I hope the choice of language moving forward will be a major part of July 21’s proceedings.
In Texas, Dan Patrick’s crusade against his definition of CRT is largely focused on the University of Texas at Austin and within the institution, the man with the biggest target on his back is Leonard Moore, author of Teaching White People Black History, which I consider to be among the most important books of this century. It is simply understood and provides wonderful plans of action, all built around being truthful about verified, factual history. The most searing part of his short book, however, is personal, and to me is the best description of why we have to recognize race as the primary problem to be solved to become a pluralistic democracy. It’s worth quoting in full. Understand that if you are Black, Hispanic, or anything else people hate without knowing anything about those they hate, this is a normal, everyday fear:
I was stopped with my family in Bailey County, Texas, right inside the Texas border from New Mexico.
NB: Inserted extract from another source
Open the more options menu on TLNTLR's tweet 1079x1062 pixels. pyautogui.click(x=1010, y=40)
It was me, my wife, and my three children, who were thirteen, eleven, and nine at the time.
“Officer, why did you pull me over?”
“Because when you changed lanes you didn’t give the eighteen-wheeler in front of you enough space. You are supposed to have two car lengths between you and the next car when you switch lanes.”
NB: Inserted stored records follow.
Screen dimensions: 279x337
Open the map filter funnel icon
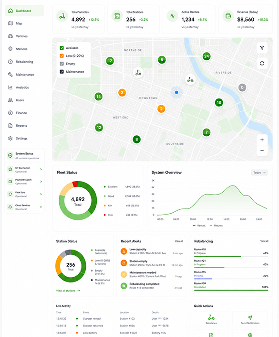tap(262, 48)
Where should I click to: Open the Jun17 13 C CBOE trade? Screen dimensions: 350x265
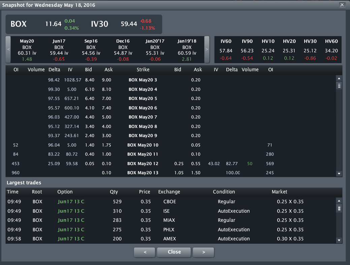(71, 202)
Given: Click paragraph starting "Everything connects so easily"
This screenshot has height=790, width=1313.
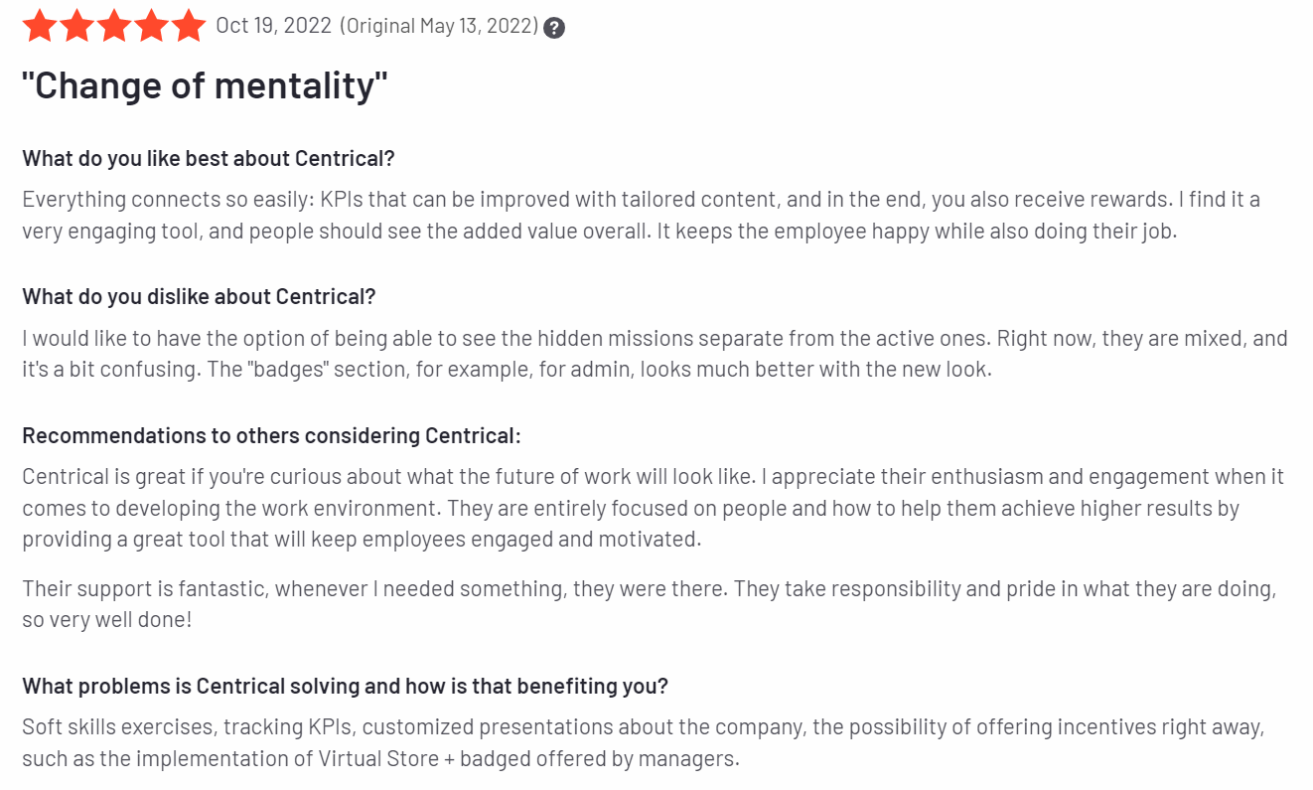Looking at the screenshot, I should [x=642, y=215].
“That’s why you pulled me over?”
“Yes. May I see your license and registration, please?”
“Do I have permission to get my license out of my wallet in my pocket and to look in the glove compartment for the registration? This is a rental car.”
“Yes.” After he looked at my license, he proceeded to ask a bunch of questions. “Where do you work?”
“I work at the University of Texas.”
“You drive all the way from Round Rock every day to work.”
“Yes, it’s only about a thirty minute commute.”
“What do you do at UT?”
“I’m a history professor.”
“How long have you been there?”
“Ten years.”
“Are you tenured?”
“Yes.”
“When did you get tenure?”
“I was tenured when they hired me in 2007 from LSU.”
“So, you teach history?”
“Yes.”
“What kind of history?”
“US history.”
I knew he was going to dig deeper to see what courses I taught. There was no way I was going to tell this guy I teach a class on the Black Power movement and a class called Race in the Age of Obama. No way!
“So, you don’t have a specialization. Most history professors specialize in something.”
“Yeah, I teach Southern history.” I was hoping he wouldn’t go to his car and pull up my classes on his laptop.”
“You said this is a rental car?”
“Yes.”
“What kind of car do you drive?”
“I have a Toyota Camry.”
“What about your wife? What kind of car does she have?”
“She drives a Honda Pilot.”
“What does your wife do for a living?”
“She directs a program at the University of Texas.”
Then, after the questioning was over, it was on to the next and most serious phase of the harassment.
“Mr. Moore, I’m going to need you to get out of the car and go sit in the front seat of my police cruiser.” Now, this is interesting. The dashcam points out of the windshield; it doesn’t show anything that happens in the car. I was directed to sit in the front seat, where he police gear is located, instead of the back, where most people are placed. There were two German shepherds behind me, and all I could think was, “Wow, all this officer has to do is pull out his gun and shoot me.” His defense could simply be, “Mr. Moore went for my weapon and I killed him in self-defense.”
I sat in the police car for fifteen minutes while my wife stood outside the rental car in tears. After fifteen minutes, the officer said, “You are free to go. Have a safe trip back to Round Rock.” That’s it. No apology. Nothing.